QUOTED PASSAGE:
Village and parish in Surrey, England

Cranleigh is a village and civil parish in the Borough of Waverley, Surrey, England. It lies 8 mi southeast of Guildford on a minor road east of the A281, which links Guildford with Horsham. It is in the north-west corner of the Weald, a large remnant forest, the main local remnant being Winterfold Forest directly north-west on the northern Greensand Ridge. In 2011 it had a population of just over 11,000.

==Etymology==
Until the mid-1860s, the place was usually spelt Cranley. The Post Office persuaded the vestry to use "-leigh" to avoid misdirections to nearby Crawley in West Sussex. The older spelling is publicly visible in the Cranley Hotel. The name is recorded in the Pipe Rolls as Cranlea in 1166 and Cranelega in 1167. A little later in the Feet of Fines of 1198 the name is written as Cranele. Etymologists consider all these versions to be the fusion of the Old English words "Cran", meaning "crane", and "Lēoh" that together mean 'a woodland clearing visited by cranes'. The name is popularly believed to come from imputed large crane-breeding grounds at the Anglo-French named Vachery Pond, often locally known as Vachery. The figure of a crane adorns the old drinking water fountain of 1874 in 'Fountain Square' in the middle of the village. A pair of cranes adorn the crest of the 21st century granted coat of arms of Cranleigh Parish Council.

PROBLEMS TO WORK ON:
**a)** Repeat the Cranleigh text between "Cranleigh is a" and "just over 11,000.", inclusive.
**b)** According to the Cranleigh text, what spelling of the place was usual until the mid-1860s?
**c)** Condense the paragraph of the Cranleigh text that begins "Until the mid-1860s" into a bulleted list that keeps its main facts.
None of the entries are needed for the work on the Cranleigh text.

LISTED RECORDS:
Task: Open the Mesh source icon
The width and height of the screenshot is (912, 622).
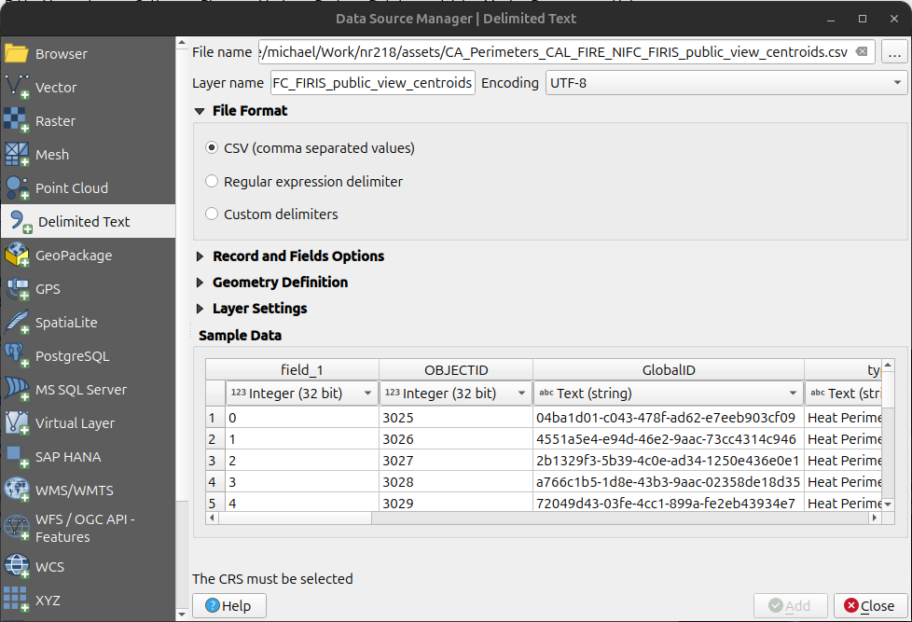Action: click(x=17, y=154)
* * *
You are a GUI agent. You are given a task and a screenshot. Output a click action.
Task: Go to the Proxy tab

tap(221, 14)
==
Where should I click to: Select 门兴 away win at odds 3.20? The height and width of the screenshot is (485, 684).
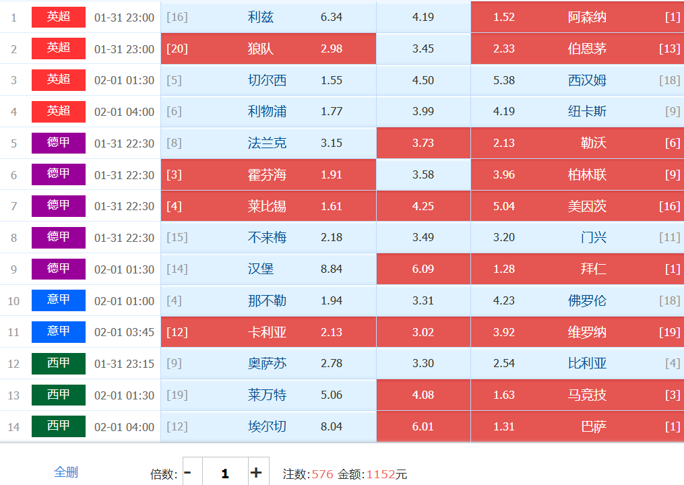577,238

WRITTEN ANSWERS:
**a)**
Cranleigh is a village and civil parish in the Borough of Waverley, Surrey, England. It lies 8 mi southeast of Guildford on a minor road east of the A281, which links Guildford with Horsham. It is in the north-west corner of the Weald, a large remnant forest, the main local remnant being Winterfold Forest directly north-west on the northern Greensand Ridge. In 2011 it had a population of just over 11,000.

**b)** Cranley.

**c)**
- The place was usually spelt Cranley until the mid-1860s.
- The Post Office persuaded the vestry to use "-leigh" to avoid misdirections to nearby Crawley in West Sussex.
- The older spelling is still visible in the Cranley Hotel.
- Earlier forms include Cranlea (Pipe Rolls, 1166), Cranelega (Pipe Rolls, 1167) and Cranele (Feet of Fines, 1198).
- Etymologists derive the name from the Old English "Cran" (crane) and "Lēoh," together meaning "a woodland clearing visited by cranes."
- Popular belief links the name to supposed large crane-breeding grounds at Vachery Pond.
- A crane figure decorates the 1874 drinking water fountain in Fountain Square, and a pair of cranes appears on the crest of the Cranleigh Parish Council coat of arms, granted in the 21st century.